Madison Spencer, dead girl at large, returns in Chuck Palahniuk’s sequel to 2011’s “Damned.” While her previous adventure took place in Hell, the sequel finds her stuck on earth – or purgatory — as a ghost.

This is a Palahniuk novel, so expect difficult-to-predict events and forget anything society considers in good taste. If you can make it past the first chapter, which has a woman throwing a used condom with lipstick and chocolate on the outside of it out of a black Limo’s window after blowing it up and tying it to look like a little balloon man, you’re good to go!

The narrative, told as a series of blogs, jumps from the present, non-corporeal Madison, to the past, which involves a younger Madison staying with her grandparents on a farm.
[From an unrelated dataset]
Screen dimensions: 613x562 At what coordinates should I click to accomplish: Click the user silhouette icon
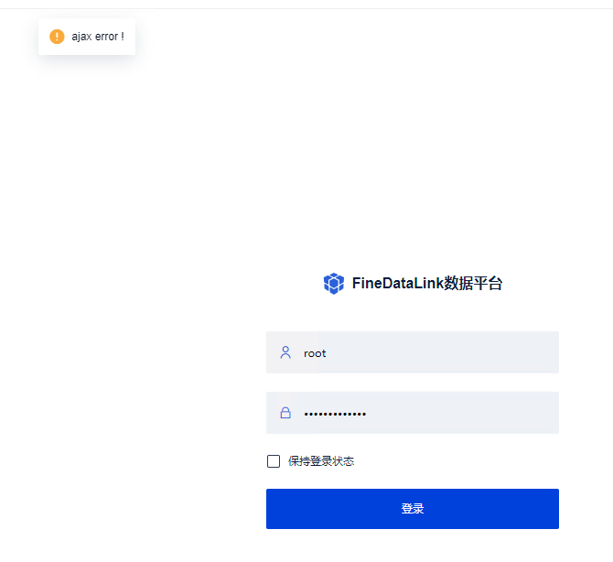tap(285, 352)
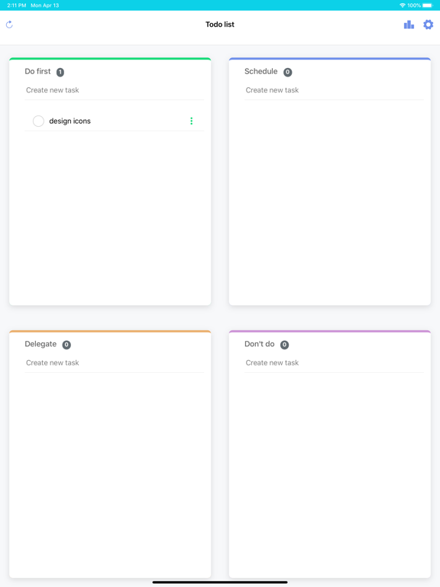Tap the refresh icon in header
This screenshot has width=440, height=587.
[9, 24]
Additionally, blog posts by another character appear, telling an ancient prophecy that Madison appears to be fulfilling.

Like most of Palahniuk’s novels, he throws in some many disparate ideas that it’s amazing that it stays together. Here he has a ghost hunter, a pervert in a bathroom, “Voyage of the Beagle,” a succubus, a religious cult based on Madison’s practical joke from the first book, and a plan that would make a James Bond villain green with envy.

The book is funny in a perverse way. I enjoyed “Damned” for its humor a lot, and “Doomed” continues Palahniuk’s twisted tale of the afterlife. I laughed out loud many times, something I normally never do when I read, even when I type LOL on Facebook.

But “Doomed” suffers from too much time spent in Madison’s past, and its lack of characters for her to be with. Her entourage of dead friends appears briefly, and somewhat enigmatically, in this story, leaving Madison to spend some time with her dead grandmother and a ghost “bounty hunter” named Crescent City. I wanted more of these two characters.

There’s also a subplot about a Madison doppelganger that Palahniuk builds up, but it the payoff is anticlimactic.

“Doomed” suffers from the problem with many planned trilogies; the second story simply serves the purpose of building the reader up for the final chapter. The finale certainly whetted my appetite for the final installment, but I felt too much was being held from me during this story.

Do I recommend “Doomed”? Sure. If you are a fan of Palahniuk, it’s a quick, funny read. However, it is not up there with books like “Fight Club” or “Invisible Monsters.”

Palahniuk has announced that his next book, “Beautiful You“ will be released next year. That means we will have to wait until 2015 to find out Madison’s fate. Gripes aside, I cannot wait to find out how her odyssey ends.